→ **Brief**: Find the line that contains "Open Lindsey Love's profile picture". Output it and every line after it to the end of the records, exactly as they appear.

→ **Given records**:
=-=-=-=-=
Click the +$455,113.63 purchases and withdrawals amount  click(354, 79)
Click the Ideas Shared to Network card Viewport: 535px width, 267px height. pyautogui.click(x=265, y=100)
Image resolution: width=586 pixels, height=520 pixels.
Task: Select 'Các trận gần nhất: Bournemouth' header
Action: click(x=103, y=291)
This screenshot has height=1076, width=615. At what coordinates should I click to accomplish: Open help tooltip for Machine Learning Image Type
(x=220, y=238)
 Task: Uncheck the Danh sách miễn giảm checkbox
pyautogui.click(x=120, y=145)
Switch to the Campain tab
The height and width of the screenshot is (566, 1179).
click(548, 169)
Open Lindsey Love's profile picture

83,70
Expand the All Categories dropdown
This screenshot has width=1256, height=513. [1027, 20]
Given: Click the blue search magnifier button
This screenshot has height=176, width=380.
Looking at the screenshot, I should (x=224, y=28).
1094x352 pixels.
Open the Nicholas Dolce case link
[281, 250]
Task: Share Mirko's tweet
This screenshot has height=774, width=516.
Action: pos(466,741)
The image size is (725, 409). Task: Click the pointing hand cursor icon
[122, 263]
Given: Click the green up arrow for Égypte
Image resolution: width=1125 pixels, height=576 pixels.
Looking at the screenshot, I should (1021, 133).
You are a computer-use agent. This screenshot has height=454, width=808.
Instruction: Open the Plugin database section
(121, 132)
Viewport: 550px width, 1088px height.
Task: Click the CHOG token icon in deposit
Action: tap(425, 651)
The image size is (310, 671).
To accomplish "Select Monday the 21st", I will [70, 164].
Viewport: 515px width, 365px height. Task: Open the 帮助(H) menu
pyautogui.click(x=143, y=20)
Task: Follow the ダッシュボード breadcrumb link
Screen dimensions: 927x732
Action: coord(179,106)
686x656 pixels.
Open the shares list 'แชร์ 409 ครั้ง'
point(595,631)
=-=-=-=-=
→ **Answer section**:
Open Lindsey Love's profile picture

83,70
Expand the All Categories dropdown
This screenshot has width=1256, height=513. [1027, 20]
Given: Click the blue search magnifier button
This screenshot has height=176, width=380.
Looking at the screenshot, I should (x=224, y=28).
1094x352 pixels.
Open the Nicholas Dolce case link
[281, 250]
Task: Share Mirko's tweet
This screenshot has height=774, width=516.
Action: pos(466,741)
The image size is (725, 409). Task: Click the pointing hand cursor icon
[122, 263]
Given: Click the green up arrow for Égypte
Image resolution: width=1125 pixels, height=576 pixels.
Looking at the screenshot, I should (1021, 133).
You are a computer-use agent. This screenshot has height=454, width=808.
Instruction: Open the Plugin database section
(121, 132)
Viewport: 550px width, 1088px height.
Task: Click the CHOG token icon in deposit
Action: tap(425, 651)
The image size is (310, 671).
To accomplish "Select Monday the 21st", I will [70, 164].
Viewport: 515px width, 365px height. Task: Open the 帮助(H) menu
pyautogui.click(x=143, y=20)
Task: Follow the ダッシュボード breadcrumb link
Screen dimensions: 927x732
Action: coord(179,106)
686x656 pixels.
Open the shares list 'แชร์ 409 ครั้ง'
point(595,631)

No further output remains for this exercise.